Mirsky entró en la habitación.
—Tu propia estación terrestre. ¿Aún es importante para ti?
Lanier se encogió de hombros, como para librarse de todo. Se sentó ante la consola y la encendió. Surgió una pictografía roja de estado: una imagen en vivo de la Tierra tal como se veía desde la Piedra, envuelta en una serpentina de ADN. Una voz simulada preguntó qué servicios solicitaba.
—Necesito hablar con Olmy. Individuo de referencia previa. O con Konrad Korzenowski. Con uno o con ambos.
—¿Es una comunicación oficial o personal?
—Personal —repuso Lanier.
Reapareció la pictografía de estado, una bella maraña esférica de hebras rojas entrelazadas.
—¿Tú quieres verlos personalmente? —le preguntó Lanier a Mirsky.
El hombre asintió. Lanier enarcó las cejas y miró de nuevo la pictografía.
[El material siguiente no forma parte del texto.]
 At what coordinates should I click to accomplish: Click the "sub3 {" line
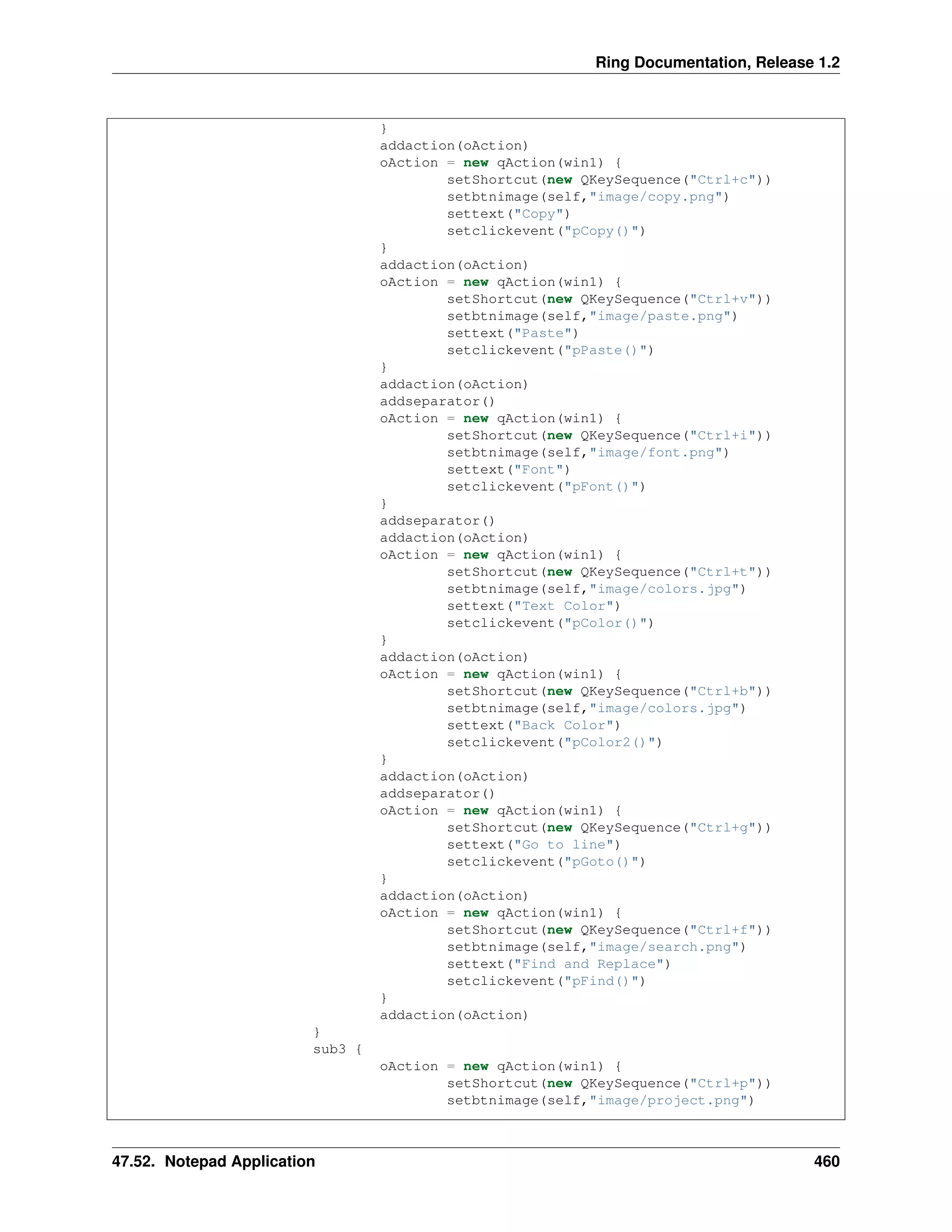coord(337,1049)
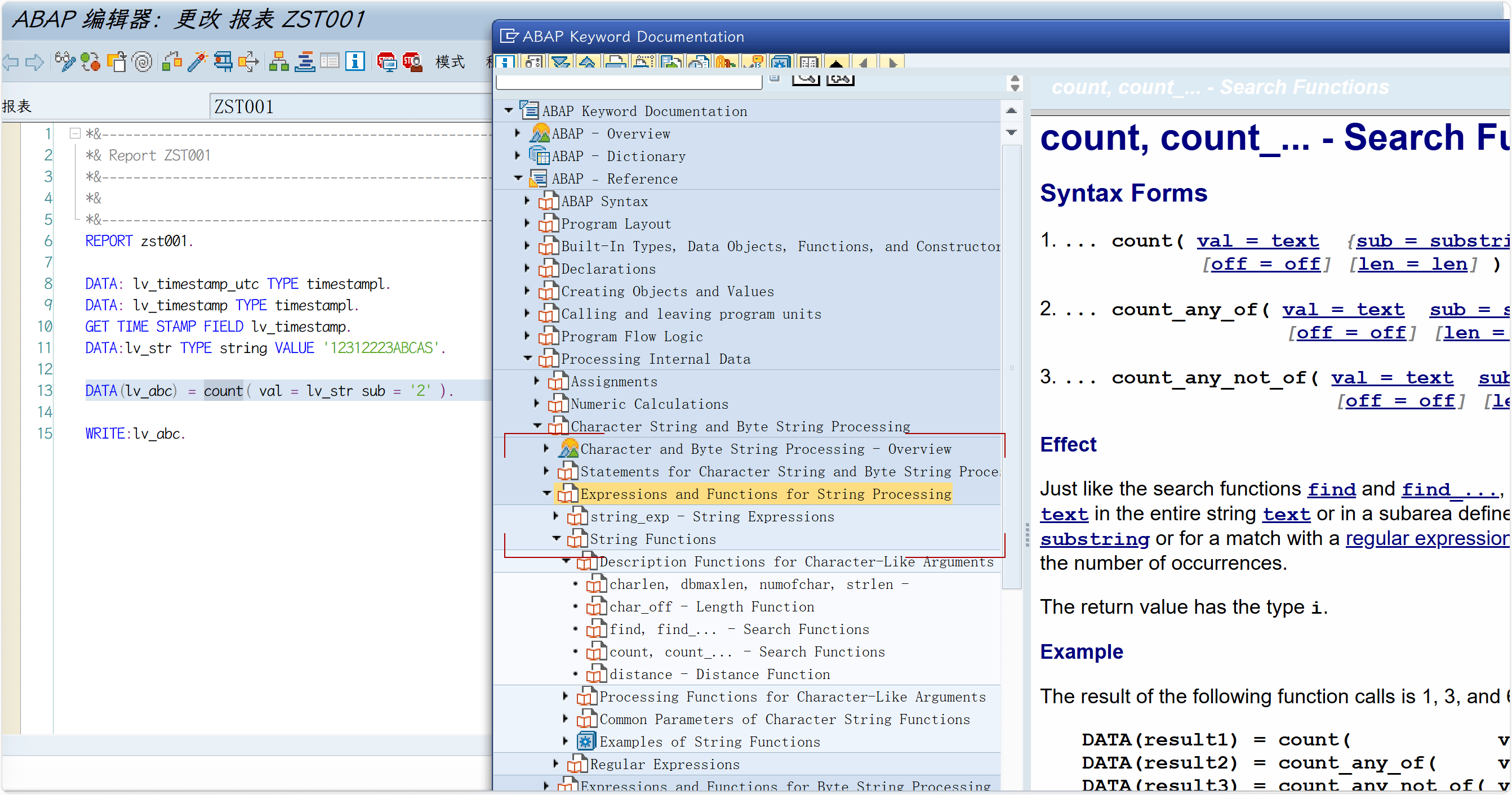The width and height of the screenshot is (1512, 795).
Task: Click the Display/Change glasses-pencil icon
Action: [x=65, y=61]
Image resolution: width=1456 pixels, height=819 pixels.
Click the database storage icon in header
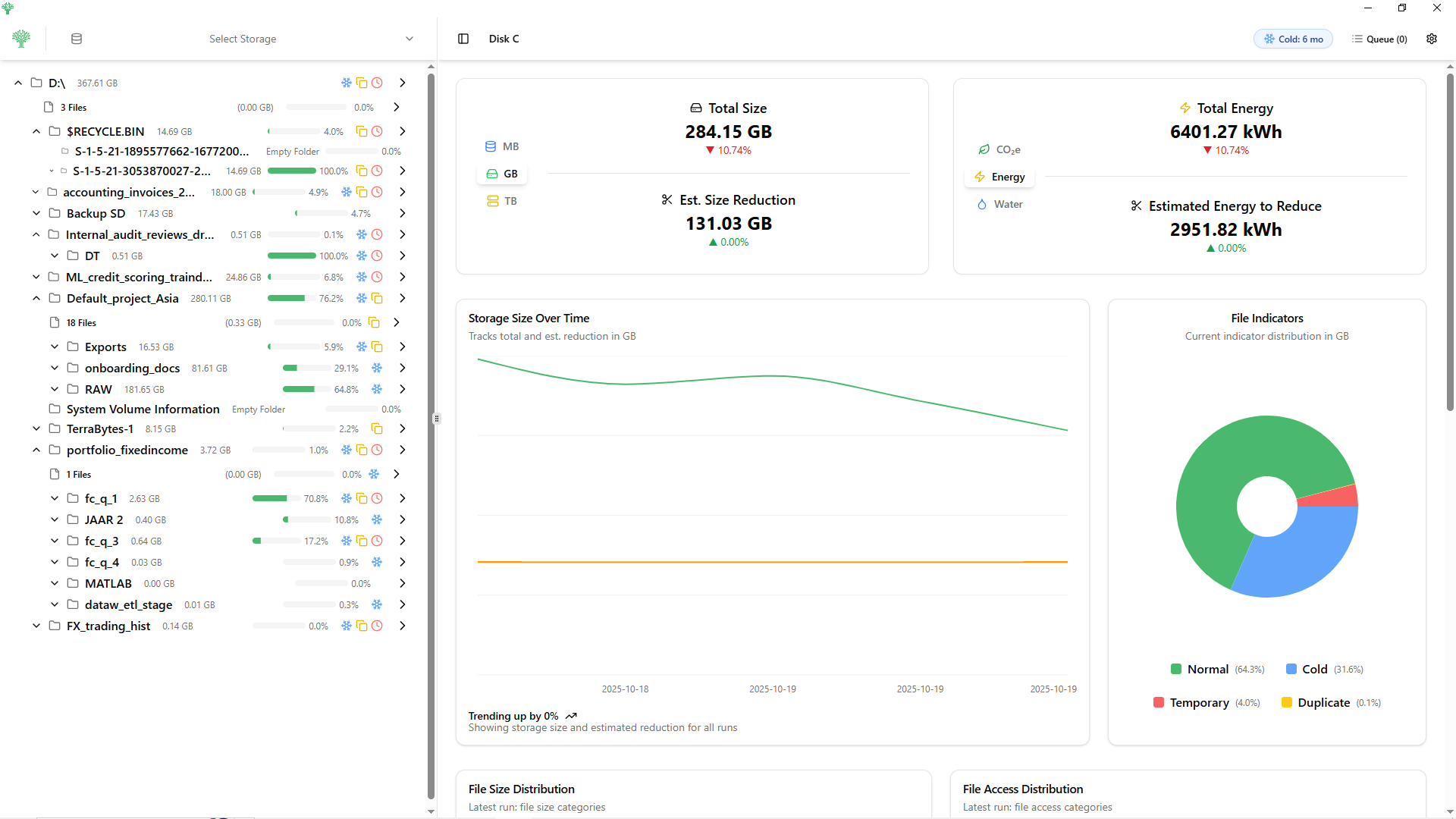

Más sospechoso aún. ¿Pero quién querría perpetrar un atentado? Esas cosas no eran inauditas en la política del Hexamon Terrestre —últimamente, al menos— pero sí infrecuentes. Y los viejos nativos no tenían la tecnología necesaria para crear duplicados físicos. Cuanto más lo analizaba, más fácil le resultaba creer que el hombre era Mirsky.
—Ser Olmy se niega a comunicarse en este momento —le informó la consola—. He localizado a Konrad Korzenowski.
Una imagen de Korzenowski apareció en el estudio, proyectada a dos metros de Lanier. El legendario Ingeniero, que se había retirado de la Recuperación para dedicarse a la investigación de base, miró intensamente a Lanier, sonrió y se encaró con Mirsky. La imagen vibró levemente por efecto de un retraso energético o una interferencia y se estabilizó, aparentando tanta solidez como los demás objetos de la habitación.
—Garry. Han pasado años. ¿Karen está bien? ¿Y tú?
—Estamos bien. Ser Korzenowski, este hombre dice que debe hablar contigo. —Lanier se aclaró la garganta—. Afirma ser...
—Su semejanza con el general Pavel Mirsky es asombrosa, ¿verdad?
—No sabía que os conocíais —dijo Lanier.
—Nunca nos vimos personalmente. He estudiado los documentos muchas veces. ¿Eres ser Mirsky?
—En efecto, ser. Me honra conocer a un individuo tan distinguido y me complace saber que estás bien.
—¿Este hombre es Pavel Mirsky, Garry? —preguntó Korzenowski.
—No entiendo cómo es posible, ser Konrad.
—¿De dónde ha venido?
—No lo sé. Salió a mi encuentro en una ladera, cerca de mi casa... Mirsky escuchaba en impasible silencio.
Korzenowski reflexionó. Todavía lleva una parte de Patricia Luisa Vasquez, pensó Lanier. Sus ojos lo delatan.